Expand my Community achievements bar.

SOLVED

Import number of small package versus importing one big package

Avatar

Level 4

We have a 3rd party application from which we ingest data into CRX. This 3rd party application gives us driver information like first name , last name , score , bio etc. We create one CQ package per driver and ingest into CRX. We have 200 drivers. Each driver data create 30+ nodes and sets some properties.

We are thinking of changing this logic to create one big package with all 200 drivers and ingest this one big CQ package instead of ingesting small 200 CQ packages.

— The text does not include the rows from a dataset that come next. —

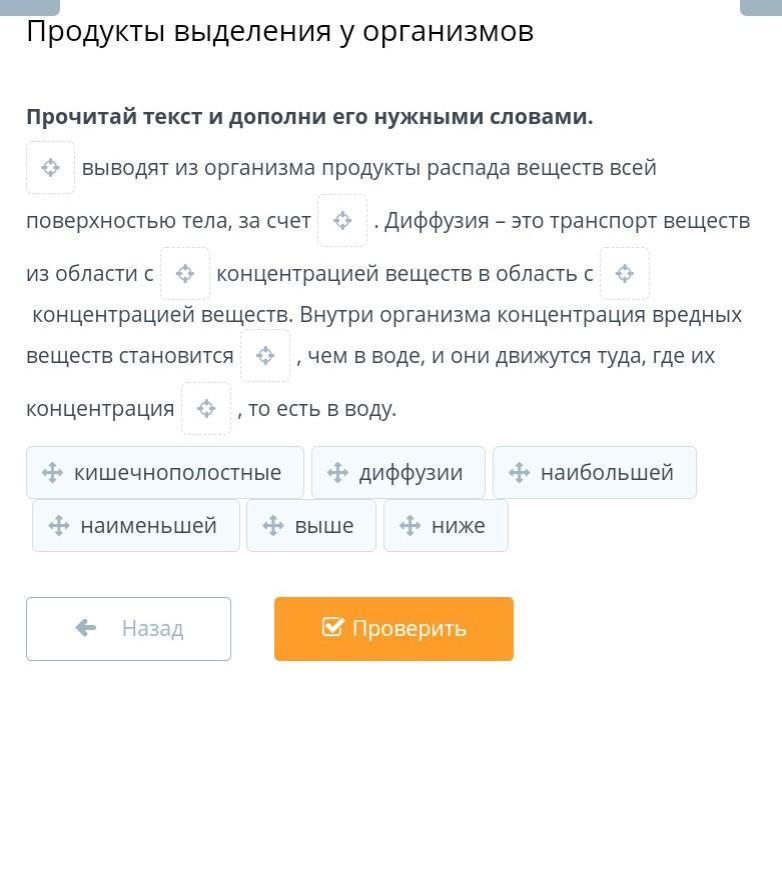Image resolution: width=782 pixels, height=886 pixels.
Task: Click the move icon on 'наибольшей' chip
Action: (519, 472)
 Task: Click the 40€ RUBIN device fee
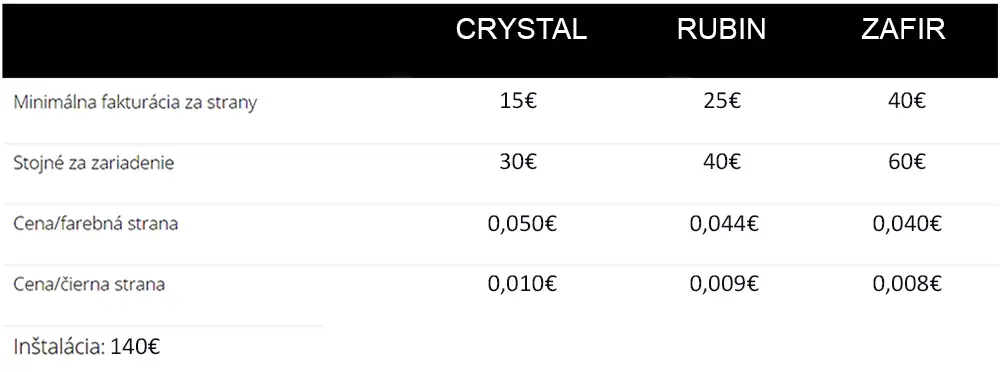tap(721, 162)
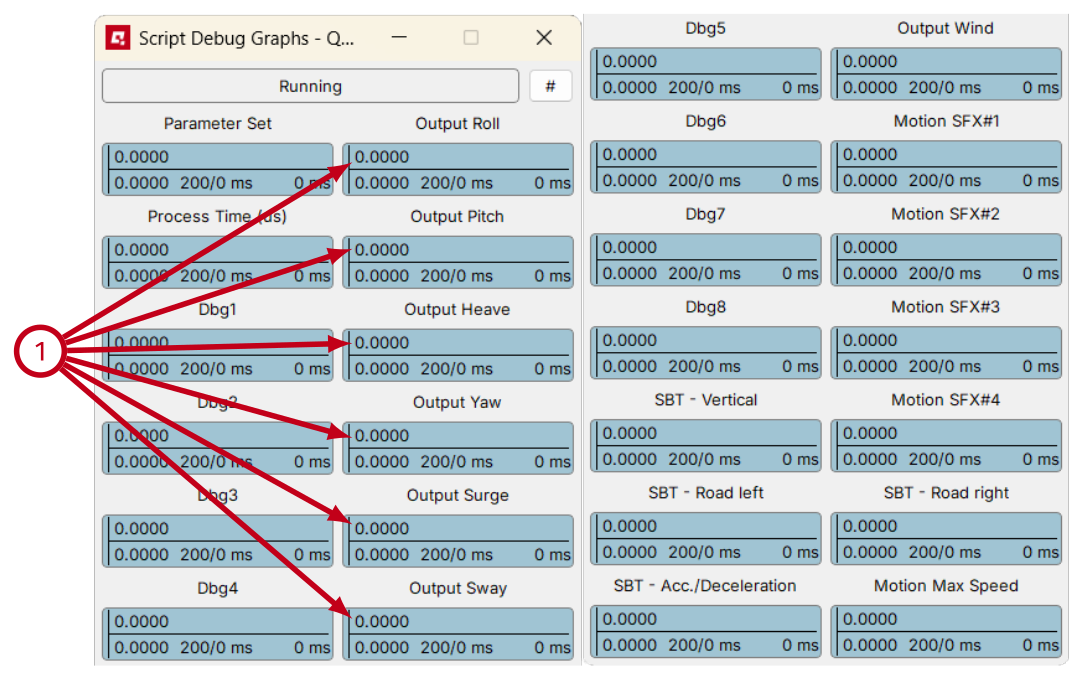The image size is (1084, 680).
Task: Open the Output Yaw graph panel
Action: (459, 448)
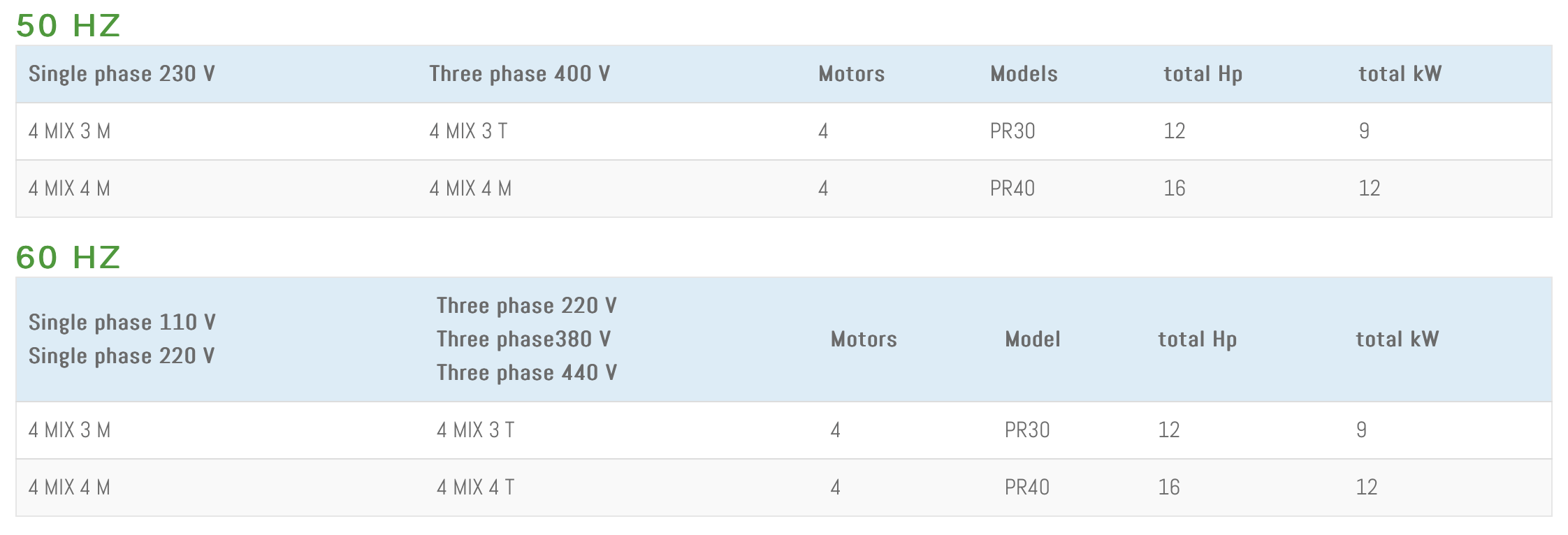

Which is the best way to solve this problem and which will be fast (200 cq package or just one big CQ package) ? We were thinking that with 200 CQ package CQ has to track events for all 200 packages which might result in more time versus one big CQ package in which CQ has to track only one event.

1 Accepted Solution

Avatar

Correct answer by
Employee

Events are produced, not called. When you execute a save(), the data is synchronously written to the persistence manager (Tar PM in default cases) and reindexed by the search engine (Lucene in the default case). Everything else should be async based on events. And those wouldn't be package-specific - event listeners shouldn't care that a node was updated because a package was installed or someone edited a node manually in CRXDE Lite (or something else).

It is possible to write synchronous listeners (see http://wiki.apache.org/jackrabbit/Observation), but this really shouldn't be used in most cases.

Section 12 of the JCR Specification (http://www.day.com/specs/jcr/2.0/12_Observation.html) describes repository events in detail.

View solution in original post

6 Replies

Avatar

Employee

Hi Rohat,

The one big package will be faster to install; how much faster depends a lot on the specifics. With 200 packages of 30-50 nodes each, installing all 200 packages will result in 200 save() calls. Comparatively, if you have one package will 6000-10000 notes (200*30 to 200*50), that will be between 6 and 10 save() calls (assuming the default save threshold of 1024 is used).

Regarding events, that really shouldn't be an issue either way as the number of modifications would be identical. And events are async anyway, so they shouldn't impact import time.

HTH,

Justin

Avatar

Level 4

Hi Justin,

Thanks so much for replying to this thread. Appreciated.

Yesterday I was trying to import one big package instead of small one into my local CRX. Everytime I did it not not successful and giving me Java Heap Error at end. On production system what do you recommend - should we use one big package or break that package into small pieces and import.

Each small package is around 16KB in size. If I consider one big package it will be  3.6 MB package (16 KB * 216 = 3.6 MB). Do you suggest importing 3.6 MB package instead of small chucks. My main objective is to make things faster - which ever way I choose.

Thanks in advance for your quick response.

Avatar

Employee

I can't speak to your memory issues in specifics, but obviously you can give your instance a larger heap. Personally, I run local instances with a 2GB heap. Which might be overkill, but I never have problems :)

A 3.6MB package is nothing. We routinely see packages 100 times (or more) that size.

Avatar

Level 4

Hi Justin,

Thanks again for quick response & reply. Apart from save() call are there any other events which gets called when we try uploading a package. Is there any documentation where I can read what are the different operations which are called when we import a package.

Avatar

Correct answer by
Employee

Events are produced, not called. When you execute a save(), the data is synchronously written to the persistence manager (Tar PM in default cases) and reindexed by the search engine (Lucene in the default case). Everything else should be async based on events. And those wouldn't be package-specific - event listeners shouldn't care that a node was updated because a package was installed or someone edited a node manually in CRXDE Lite (or something else).

It is possible to write synchronous listeners (see http://wiki.apache.org/jackrabbit/Observation), but this really shouldn't be used in most cases.

Section 12 of the JCR Specification (http://www.day.com/specs/jcr/2.0/12_Observation.html) describes repository events in detail.